India's prime minister has taken an initiative to open a way out of the tragic, bloody morass that passes for relations between India and Pakistan. It implicitly recognises the fact that there is no military solution to the Kashmir issue?Pakistan lacks the muscle to wrest Kashmir from Indian rule, and India cannot win decisively over Pakistan in difficult, mountainous terrain.
This remains as true today as in 1989 when India's unconscionable manipulation of Kashmiri politics led to a popular uprising. Pakistan was quick to translate India's losses into its gains and the military establishment hit upon the "bleed India through jihad" policy, to be accompanied by denials of involvement. It was imagined as a low-cost option leading to eventual victory.
Post-Iraq?and 70,000 Kashmiri, Pakistani and Indian lives later?it is opportune for Pakistanis to ask whether this unacknowledged strategy is working. For the last decade this question has been off limits. So it was to my surprise that Pakistan's president, General Musharraf, recently met with a diverse group of Pakistanis for what turned out to be an intense debate focusing on Kashmiri policy. That the president is willing to listen to dissenting voices such as mine is of some encouragement.
Pakistan's rationale for covert war in Kashmir has been twofold. The first objective of the low-intensity war was to "bleed" India so that it would cut its losses and quit. But there has been no evidence of a weakening of resolve. In fact, an unprecedented show of national unity emerged in India in response to Pakistan's infiltration of troops and jihadis across the line of control.

+++++

▸ **What to do**
(a) According to the Kashmir article, what led to the 1989 popular uprising?
(b) Repeat the stretch of the Kashmir article from "This remains as" through "of some encouragement.".

+++++

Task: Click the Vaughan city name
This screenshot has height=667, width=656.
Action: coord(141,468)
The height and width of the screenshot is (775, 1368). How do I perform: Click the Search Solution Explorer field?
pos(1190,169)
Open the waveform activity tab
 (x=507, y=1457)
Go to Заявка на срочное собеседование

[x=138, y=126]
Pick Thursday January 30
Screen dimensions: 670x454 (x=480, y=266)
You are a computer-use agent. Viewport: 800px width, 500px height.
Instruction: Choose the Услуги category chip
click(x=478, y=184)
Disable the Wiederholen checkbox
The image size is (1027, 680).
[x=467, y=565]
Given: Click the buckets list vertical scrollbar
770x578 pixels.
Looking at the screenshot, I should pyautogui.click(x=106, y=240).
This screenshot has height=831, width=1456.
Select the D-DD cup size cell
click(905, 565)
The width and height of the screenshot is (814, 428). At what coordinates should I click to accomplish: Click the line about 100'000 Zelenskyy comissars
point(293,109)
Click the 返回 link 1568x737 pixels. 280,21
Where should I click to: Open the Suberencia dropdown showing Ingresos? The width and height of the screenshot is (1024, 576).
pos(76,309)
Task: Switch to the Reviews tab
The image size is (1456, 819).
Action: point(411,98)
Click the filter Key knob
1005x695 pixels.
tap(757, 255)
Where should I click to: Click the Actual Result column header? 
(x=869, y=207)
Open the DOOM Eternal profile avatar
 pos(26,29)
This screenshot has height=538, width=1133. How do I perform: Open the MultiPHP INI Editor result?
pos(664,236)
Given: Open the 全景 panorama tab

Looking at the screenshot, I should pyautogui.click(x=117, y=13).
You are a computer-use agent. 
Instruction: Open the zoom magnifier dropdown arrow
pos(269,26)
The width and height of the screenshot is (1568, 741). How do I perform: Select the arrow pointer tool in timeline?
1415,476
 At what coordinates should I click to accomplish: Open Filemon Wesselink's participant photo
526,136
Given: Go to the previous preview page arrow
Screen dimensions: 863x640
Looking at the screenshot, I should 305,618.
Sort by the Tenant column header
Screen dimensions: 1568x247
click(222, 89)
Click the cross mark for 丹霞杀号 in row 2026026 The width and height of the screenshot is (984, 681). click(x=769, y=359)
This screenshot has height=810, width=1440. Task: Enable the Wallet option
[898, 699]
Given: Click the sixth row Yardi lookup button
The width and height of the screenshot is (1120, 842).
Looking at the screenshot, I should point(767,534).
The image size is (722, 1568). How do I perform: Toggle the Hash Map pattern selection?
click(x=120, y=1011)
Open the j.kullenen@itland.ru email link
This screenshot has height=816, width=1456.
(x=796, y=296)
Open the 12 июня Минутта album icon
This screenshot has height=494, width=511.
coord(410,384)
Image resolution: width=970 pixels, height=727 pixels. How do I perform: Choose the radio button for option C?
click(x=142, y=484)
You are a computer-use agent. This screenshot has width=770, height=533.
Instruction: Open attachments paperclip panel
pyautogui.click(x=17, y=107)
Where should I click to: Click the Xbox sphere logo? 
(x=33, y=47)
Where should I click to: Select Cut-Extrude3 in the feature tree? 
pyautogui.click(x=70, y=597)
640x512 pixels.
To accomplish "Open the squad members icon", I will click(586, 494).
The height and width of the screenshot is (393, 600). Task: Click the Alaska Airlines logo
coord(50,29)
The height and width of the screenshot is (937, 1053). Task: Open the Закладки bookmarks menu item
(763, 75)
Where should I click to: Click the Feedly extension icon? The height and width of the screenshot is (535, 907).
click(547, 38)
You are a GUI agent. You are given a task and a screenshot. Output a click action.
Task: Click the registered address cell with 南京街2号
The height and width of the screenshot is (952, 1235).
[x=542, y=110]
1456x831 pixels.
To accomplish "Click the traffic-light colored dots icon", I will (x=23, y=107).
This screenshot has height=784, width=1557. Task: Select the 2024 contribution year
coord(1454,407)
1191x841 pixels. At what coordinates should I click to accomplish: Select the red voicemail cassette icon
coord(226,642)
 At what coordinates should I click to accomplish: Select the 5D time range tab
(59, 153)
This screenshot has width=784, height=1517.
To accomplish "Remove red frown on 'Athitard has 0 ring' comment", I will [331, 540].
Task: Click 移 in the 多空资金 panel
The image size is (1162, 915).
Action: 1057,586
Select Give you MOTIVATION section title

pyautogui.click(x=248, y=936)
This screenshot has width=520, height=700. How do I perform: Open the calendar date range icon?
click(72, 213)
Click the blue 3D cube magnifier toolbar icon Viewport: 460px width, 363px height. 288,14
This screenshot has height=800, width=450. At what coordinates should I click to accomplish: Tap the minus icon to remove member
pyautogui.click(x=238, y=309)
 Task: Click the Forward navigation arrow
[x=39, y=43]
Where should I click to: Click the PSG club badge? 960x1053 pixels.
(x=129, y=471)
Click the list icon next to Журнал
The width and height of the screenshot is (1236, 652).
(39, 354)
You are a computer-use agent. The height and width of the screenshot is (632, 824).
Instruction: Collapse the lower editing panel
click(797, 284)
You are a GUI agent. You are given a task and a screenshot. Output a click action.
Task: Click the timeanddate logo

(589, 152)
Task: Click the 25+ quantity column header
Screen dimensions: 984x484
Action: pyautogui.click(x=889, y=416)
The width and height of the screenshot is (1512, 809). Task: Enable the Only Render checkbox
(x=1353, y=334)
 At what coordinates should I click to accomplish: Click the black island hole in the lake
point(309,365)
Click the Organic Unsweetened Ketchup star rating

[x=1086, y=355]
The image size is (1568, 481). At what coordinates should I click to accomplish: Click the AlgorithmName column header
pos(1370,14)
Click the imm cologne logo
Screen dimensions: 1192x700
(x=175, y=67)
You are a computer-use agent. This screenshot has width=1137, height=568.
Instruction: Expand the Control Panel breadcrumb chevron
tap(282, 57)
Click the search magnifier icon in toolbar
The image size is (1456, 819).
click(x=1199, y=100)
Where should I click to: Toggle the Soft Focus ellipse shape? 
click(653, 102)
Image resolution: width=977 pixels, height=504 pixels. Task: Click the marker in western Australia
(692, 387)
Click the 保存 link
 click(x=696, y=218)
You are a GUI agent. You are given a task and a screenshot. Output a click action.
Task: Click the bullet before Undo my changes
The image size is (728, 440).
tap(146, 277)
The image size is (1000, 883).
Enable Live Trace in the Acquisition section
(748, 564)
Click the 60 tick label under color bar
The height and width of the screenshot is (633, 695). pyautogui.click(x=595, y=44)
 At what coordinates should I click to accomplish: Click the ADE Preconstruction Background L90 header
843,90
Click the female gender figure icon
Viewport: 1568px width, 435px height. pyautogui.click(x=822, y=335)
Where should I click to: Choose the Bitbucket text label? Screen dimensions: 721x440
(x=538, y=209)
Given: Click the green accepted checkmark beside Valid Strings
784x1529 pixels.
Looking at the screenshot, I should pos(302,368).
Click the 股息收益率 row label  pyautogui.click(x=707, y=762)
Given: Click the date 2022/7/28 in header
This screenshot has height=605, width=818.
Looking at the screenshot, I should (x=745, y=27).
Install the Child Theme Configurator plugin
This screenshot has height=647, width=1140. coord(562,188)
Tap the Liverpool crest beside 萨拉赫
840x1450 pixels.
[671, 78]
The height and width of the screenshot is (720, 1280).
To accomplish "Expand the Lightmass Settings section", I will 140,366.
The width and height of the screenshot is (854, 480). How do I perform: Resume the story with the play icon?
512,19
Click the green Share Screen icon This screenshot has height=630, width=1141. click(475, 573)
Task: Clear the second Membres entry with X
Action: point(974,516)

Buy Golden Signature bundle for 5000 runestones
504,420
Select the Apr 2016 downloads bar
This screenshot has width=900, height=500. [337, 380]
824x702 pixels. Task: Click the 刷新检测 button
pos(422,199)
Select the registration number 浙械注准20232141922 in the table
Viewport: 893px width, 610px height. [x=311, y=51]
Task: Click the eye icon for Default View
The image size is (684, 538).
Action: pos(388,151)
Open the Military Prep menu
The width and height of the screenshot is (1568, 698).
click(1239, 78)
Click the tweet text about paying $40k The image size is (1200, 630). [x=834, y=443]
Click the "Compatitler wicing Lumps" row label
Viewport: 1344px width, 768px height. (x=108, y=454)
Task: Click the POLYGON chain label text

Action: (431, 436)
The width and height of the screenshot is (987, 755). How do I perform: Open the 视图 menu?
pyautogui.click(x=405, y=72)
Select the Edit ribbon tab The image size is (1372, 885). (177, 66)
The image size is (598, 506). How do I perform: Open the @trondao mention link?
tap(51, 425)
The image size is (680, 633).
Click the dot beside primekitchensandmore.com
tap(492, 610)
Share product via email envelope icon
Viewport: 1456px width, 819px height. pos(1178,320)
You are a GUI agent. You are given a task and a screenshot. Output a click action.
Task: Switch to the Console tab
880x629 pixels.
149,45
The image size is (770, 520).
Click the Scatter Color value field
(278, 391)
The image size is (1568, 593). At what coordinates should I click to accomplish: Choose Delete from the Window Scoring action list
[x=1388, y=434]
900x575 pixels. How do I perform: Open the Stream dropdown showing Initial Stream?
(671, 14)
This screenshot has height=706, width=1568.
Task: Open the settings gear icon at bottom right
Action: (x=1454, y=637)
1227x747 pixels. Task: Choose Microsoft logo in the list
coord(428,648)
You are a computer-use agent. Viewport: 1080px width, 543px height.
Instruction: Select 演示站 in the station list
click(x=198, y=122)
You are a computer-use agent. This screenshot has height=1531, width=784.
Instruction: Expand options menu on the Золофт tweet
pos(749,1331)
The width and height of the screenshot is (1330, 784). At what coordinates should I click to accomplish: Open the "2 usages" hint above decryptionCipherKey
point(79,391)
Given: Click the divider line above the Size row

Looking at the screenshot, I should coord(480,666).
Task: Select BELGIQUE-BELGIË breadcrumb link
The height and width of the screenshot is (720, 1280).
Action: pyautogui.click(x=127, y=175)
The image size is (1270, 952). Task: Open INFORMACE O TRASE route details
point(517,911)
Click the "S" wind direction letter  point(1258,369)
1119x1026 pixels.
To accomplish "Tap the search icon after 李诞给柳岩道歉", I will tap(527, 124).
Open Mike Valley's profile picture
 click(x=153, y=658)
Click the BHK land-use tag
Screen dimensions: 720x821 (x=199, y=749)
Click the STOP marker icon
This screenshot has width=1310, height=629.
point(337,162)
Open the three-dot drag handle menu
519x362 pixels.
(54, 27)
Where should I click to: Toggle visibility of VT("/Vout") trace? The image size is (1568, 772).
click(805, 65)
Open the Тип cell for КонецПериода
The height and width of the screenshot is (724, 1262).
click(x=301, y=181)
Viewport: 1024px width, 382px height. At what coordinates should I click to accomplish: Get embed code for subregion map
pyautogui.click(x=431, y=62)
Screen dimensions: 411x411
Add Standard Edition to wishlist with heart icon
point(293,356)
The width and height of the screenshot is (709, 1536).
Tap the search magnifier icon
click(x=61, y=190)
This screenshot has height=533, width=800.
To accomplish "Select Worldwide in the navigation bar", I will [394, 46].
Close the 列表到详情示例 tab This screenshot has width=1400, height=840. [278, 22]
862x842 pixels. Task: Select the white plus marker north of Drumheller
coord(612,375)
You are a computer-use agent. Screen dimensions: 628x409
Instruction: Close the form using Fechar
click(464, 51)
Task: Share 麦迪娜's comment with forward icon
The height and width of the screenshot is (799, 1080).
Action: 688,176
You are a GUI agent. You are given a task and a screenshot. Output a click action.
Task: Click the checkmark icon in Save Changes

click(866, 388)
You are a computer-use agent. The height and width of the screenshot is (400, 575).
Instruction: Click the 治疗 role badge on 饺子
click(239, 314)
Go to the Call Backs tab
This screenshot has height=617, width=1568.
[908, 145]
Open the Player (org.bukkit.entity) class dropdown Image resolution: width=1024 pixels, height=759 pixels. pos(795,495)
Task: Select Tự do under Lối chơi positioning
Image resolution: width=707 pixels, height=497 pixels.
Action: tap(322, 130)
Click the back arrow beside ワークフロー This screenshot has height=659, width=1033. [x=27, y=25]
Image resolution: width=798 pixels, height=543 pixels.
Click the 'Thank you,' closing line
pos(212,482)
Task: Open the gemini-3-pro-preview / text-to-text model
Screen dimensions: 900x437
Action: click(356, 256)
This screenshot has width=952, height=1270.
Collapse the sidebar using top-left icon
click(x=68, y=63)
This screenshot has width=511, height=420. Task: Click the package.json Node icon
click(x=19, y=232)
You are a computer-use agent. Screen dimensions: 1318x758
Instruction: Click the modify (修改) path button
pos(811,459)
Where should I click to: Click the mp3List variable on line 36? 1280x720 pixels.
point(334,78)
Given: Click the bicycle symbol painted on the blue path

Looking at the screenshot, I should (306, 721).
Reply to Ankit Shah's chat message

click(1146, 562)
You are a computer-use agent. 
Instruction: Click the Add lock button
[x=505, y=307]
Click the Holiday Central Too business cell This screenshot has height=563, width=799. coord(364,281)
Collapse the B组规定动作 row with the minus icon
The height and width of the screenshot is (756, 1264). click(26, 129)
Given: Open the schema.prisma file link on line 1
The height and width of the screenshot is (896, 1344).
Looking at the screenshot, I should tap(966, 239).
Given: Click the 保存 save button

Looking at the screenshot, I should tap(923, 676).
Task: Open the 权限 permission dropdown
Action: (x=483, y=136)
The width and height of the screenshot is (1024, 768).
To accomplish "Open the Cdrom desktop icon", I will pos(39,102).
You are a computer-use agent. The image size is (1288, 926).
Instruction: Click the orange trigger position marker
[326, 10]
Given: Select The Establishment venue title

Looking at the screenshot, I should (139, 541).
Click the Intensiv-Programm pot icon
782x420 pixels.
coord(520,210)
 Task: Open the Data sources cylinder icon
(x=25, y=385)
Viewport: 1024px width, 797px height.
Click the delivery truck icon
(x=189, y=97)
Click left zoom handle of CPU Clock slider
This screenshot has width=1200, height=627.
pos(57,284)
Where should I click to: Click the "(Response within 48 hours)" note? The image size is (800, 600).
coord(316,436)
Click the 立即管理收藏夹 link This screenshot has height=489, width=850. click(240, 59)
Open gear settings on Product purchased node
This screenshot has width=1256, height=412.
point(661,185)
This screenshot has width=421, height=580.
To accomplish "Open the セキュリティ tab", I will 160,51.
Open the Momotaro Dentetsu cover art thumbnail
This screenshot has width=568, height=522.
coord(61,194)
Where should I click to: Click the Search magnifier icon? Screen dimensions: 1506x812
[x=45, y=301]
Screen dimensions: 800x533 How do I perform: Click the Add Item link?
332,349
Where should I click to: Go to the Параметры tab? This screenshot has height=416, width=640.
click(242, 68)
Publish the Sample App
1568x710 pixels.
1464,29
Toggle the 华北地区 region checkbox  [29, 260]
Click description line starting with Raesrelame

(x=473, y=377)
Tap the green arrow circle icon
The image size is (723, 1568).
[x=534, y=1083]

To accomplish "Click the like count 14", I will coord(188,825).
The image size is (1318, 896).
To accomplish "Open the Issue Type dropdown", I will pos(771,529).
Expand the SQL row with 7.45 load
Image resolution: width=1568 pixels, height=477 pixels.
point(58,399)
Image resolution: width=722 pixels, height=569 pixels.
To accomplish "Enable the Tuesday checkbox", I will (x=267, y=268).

+++++

▸ **Per-task outputs**
(a) India's unconscionable manipulation of Kashmiri politics

(b)
This remains as true today as in 1989 when India's unconscionable manipulation of Kashmiri politics led to a popular uprising. Pakistan was quick to translate India's losses into its gains and the military establishment hit upon the "bleed India through jihad" policy, to be accompanied by denials of involvement. It was imagined as a low-cost option leading to eventual victory.
Post-Iraq?and 70,000 Kashmiri, Pakistani and Indian lives later?it is opportune for Pakistanis to ask whether this unacknowledged strategy is working. For the last decade this question has been off limits. So it was to my surprise that Pakistan's president, General Musharraf, recently met with a diverse group of Pakistanis for what turned out to be an intense debate focusing on Kashmiri policy. That the president is willing to listen to dissenting voices such as mine is of some encouragement.